++++ Supplied records ++++

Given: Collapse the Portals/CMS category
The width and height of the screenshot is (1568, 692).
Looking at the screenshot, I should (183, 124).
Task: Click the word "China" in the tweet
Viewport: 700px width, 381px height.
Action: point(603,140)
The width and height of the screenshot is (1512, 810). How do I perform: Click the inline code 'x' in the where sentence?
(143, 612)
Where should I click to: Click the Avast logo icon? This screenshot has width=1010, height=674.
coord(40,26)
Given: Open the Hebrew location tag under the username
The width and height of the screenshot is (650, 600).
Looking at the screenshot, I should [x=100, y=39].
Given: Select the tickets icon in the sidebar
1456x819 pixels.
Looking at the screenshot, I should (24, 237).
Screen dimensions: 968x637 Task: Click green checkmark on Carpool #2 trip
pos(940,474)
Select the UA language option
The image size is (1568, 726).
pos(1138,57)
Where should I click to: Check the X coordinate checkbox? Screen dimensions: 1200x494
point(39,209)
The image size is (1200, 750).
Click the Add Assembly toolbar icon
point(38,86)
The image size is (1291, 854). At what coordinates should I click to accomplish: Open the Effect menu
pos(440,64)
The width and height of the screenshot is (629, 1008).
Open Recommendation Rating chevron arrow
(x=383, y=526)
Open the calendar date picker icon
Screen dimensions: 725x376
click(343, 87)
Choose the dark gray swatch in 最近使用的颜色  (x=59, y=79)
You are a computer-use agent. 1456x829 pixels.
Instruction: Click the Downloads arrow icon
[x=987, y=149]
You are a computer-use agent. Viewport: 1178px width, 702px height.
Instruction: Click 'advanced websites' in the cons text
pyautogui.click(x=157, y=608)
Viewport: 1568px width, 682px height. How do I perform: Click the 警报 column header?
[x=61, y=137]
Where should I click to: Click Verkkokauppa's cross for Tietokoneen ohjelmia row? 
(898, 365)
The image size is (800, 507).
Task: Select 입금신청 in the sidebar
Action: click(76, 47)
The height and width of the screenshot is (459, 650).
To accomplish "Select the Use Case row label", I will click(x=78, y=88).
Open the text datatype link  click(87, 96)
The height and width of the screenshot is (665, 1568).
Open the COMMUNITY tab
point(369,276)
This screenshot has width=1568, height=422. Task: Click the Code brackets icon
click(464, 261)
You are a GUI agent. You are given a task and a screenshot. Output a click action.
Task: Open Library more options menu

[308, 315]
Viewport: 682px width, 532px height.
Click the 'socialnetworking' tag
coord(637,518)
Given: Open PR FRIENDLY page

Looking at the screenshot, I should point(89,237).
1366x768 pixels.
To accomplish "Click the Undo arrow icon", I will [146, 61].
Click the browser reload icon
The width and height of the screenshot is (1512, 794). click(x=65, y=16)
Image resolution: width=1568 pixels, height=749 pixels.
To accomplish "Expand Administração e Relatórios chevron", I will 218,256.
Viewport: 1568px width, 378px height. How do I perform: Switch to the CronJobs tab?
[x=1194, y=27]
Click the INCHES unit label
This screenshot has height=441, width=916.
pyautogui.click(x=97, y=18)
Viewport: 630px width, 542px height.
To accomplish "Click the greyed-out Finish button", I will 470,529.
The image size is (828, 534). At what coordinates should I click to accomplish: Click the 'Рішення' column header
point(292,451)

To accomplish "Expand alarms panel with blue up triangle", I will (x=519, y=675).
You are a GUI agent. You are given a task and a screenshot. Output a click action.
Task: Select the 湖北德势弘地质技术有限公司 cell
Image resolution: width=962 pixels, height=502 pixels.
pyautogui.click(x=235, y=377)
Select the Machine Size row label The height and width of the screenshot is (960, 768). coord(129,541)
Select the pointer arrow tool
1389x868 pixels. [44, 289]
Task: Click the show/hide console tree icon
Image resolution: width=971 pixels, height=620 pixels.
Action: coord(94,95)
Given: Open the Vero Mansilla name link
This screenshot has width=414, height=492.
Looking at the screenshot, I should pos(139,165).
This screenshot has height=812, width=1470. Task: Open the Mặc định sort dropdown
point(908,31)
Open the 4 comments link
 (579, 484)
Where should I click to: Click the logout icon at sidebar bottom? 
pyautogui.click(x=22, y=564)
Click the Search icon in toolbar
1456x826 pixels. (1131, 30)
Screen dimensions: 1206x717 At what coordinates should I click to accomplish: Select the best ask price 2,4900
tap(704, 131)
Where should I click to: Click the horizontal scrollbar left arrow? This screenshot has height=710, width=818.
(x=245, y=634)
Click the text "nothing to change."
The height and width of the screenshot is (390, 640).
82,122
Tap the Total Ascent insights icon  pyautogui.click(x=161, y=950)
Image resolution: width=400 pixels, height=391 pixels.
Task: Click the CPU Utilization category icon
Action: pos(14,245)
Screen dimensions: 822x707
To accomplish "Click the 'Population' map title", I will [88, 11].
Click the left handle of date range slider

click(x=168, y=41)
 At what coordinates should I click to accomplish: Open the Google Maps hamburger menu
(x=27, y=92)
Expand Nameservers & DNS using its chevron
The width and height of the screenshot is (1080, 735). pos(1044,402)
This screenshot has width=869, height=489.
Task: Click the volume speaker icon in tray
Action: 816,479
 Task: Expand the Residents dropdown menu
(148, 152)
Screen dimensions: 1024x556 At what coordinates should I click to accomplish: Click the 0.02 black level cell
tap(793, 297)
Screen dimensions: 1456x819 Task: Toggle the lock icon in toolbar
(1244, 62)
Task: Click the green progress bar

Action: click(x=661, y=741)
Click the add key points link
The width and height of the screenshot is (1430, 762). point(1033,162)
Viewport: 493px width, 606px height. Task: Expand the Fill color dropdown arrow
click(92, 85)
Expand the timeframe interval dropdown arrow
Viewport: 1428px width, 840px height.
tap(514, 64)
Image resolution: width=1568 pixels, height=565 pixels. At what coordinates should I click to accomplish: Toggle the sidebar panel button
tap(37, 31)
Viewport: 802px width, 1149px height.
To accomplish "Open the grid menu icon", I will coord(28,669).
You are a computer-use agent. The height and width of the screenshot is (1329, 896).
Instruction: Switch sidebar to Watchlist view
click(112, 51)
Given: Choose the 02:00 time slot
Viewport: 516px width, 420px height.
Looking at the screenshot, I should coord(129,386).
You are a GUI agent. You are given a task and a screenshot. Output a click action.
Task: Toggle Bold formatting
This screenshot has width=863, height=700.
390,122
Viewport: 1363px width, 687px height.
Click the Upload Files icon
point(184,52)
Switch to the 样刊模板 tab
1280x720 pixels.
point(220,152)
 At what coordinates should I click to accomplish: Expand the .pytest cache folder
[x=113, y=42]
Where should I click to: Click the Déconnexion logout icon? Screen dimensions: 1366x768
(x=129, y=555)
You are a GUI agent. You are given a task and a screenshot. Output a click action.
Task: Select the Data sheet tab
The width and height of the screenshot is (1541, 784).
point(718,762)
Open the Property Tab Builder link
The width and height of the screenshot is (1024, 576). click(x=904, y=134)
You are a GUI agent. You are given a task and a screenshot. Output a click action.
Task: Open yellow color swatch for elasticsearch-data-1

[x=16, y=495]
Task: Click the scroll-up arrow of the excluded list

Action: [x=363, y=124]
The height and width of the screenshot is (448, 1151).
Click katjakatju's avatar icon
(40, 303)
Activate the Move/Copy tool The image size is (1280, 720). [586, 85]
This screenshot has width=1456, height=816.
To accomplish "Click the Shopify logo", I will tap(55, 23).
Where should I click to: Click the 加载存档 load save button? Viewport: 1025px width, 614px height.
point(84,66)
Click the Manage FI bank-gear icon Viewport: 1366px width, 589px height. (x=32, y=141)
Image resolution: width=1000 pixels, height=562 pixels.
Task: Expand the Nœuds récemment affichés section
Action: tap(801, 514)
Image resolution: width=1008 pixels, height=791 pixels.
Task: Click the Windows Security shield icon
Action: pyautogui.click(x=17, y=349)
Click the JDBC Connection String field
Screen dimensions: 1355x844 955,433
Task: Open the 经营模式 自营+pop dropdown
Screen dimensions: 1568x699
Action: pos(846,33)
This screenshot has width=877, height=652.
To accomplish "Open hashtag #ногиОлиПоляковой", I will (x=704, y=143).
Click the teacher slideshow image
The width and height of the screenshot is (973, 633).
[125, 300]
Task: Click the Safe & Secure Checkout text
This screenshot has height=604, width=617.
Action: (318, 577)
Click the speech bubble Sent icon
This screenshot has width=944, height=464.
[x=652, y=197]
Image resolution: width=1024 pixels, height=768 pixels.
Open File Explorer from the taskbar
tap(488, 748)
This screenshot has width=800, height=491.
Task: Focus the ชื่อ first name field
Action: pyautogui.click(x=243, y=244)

++++

• _To be done_
Please render the data above as a JSON list of strings, one string per line, from the line containing "Screen dimensions: 1024x556" through the line containing "Action: click(x=661, y=741)", both included, with blank lines omitted.

• _Worked solution_
[
  "Screen dimensions: 1024x556 At what coordinates should I click to accomplish: Click the 0.02 black level cell",
  "tap(793, 297)",
  "Screen dimensions: 1456x819 Task: Toggle the lock icon in toolbar",
  "(1244, 62)",
  "Task: Click the green progress bar",
  "Action: click(x=661, y=741)"
]